Item coordinate data:

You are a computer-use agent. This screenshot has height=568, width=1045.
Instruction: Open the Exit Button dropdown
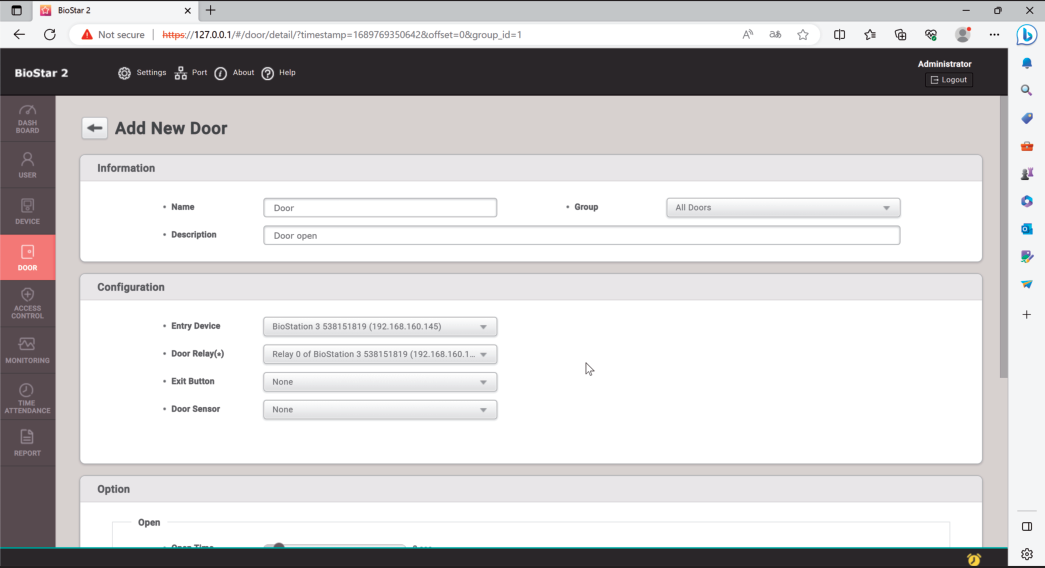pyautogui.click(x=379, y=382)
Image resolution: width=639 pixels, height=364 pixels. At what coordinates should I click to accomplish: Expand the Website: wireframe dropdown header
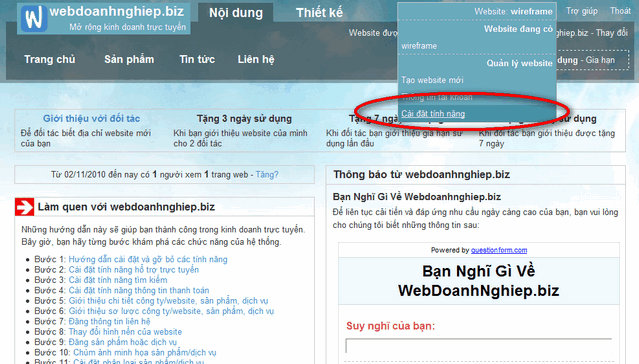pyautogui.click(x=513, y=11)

--

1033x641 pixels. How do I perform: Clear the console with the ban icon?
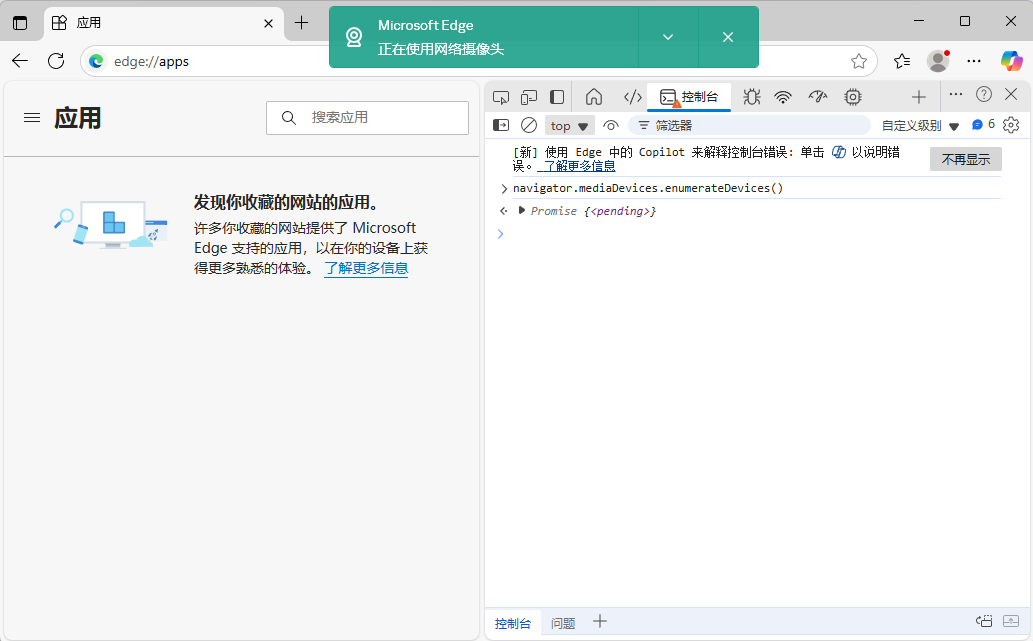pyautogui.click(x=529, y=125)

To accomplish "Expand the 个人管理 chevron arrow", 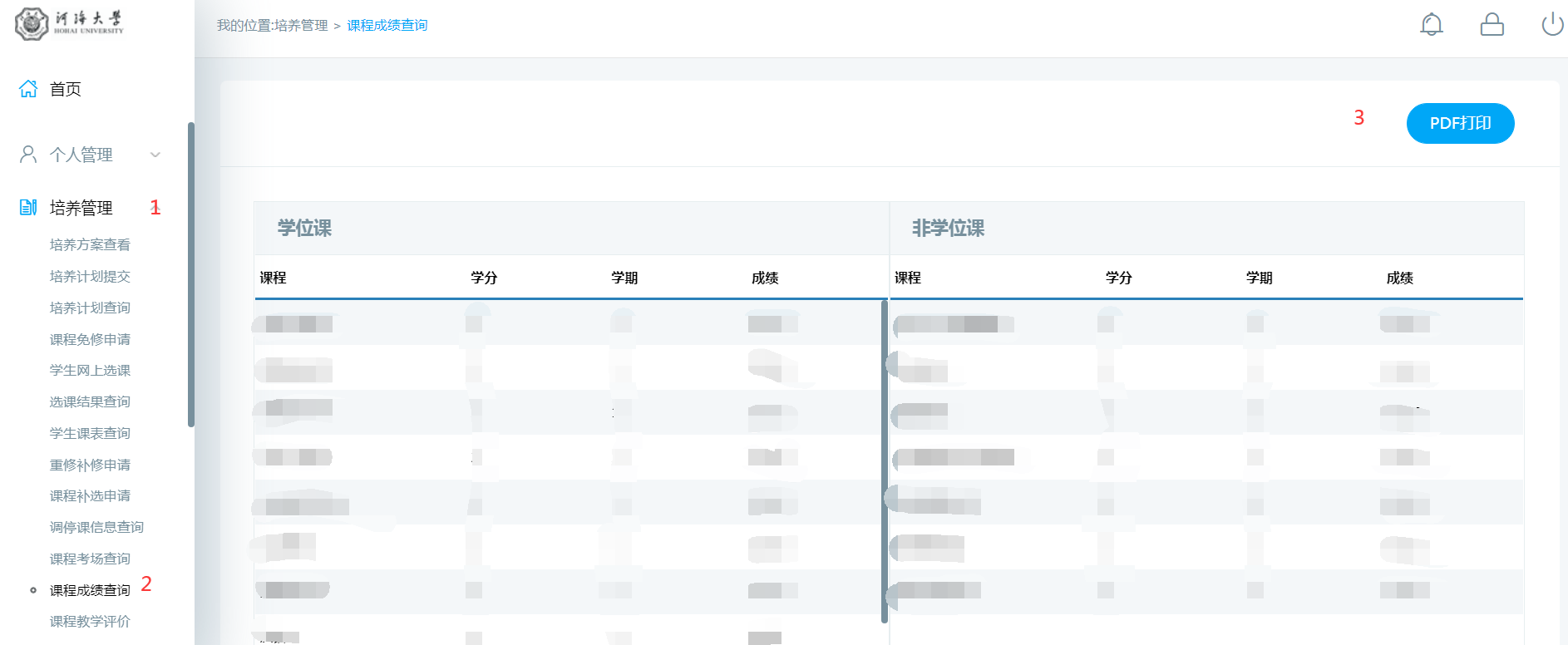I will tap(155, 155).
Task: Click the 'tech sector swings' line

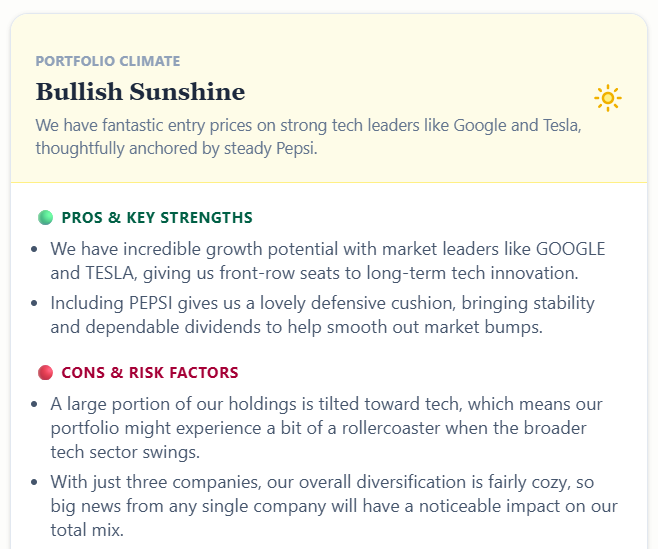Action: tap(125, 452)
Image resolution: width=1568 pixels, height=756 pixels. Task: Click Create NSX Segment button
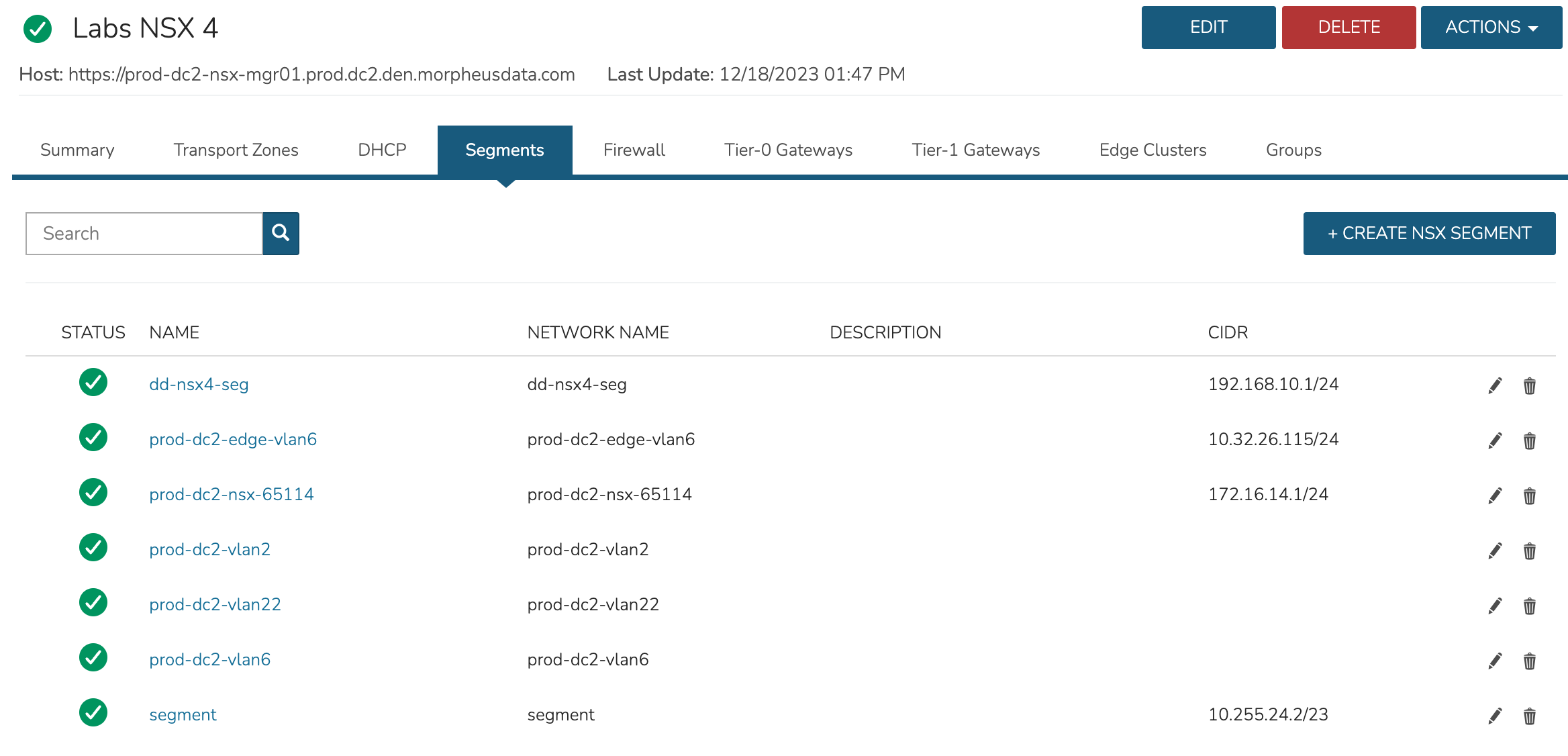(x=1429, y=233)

→ WRITTEN PROBLEM
In the listing, reproduce the lines between the one containing "Task: Click the 'tech sector swings' line" and the one containing "(x=1429, y=233)", inclusive, substituting "control" for "button" and leaving everything else unchanged. Omit the pictures from your answer.

→ THE COMPLETED TASK
Task: Click the 'tech sector swings' line

Action: tap(125, 452)
Image resolution: width=1568 pixels, height=756 pixels. Task: Click Create NSX Segment control
(x=1429, y=233)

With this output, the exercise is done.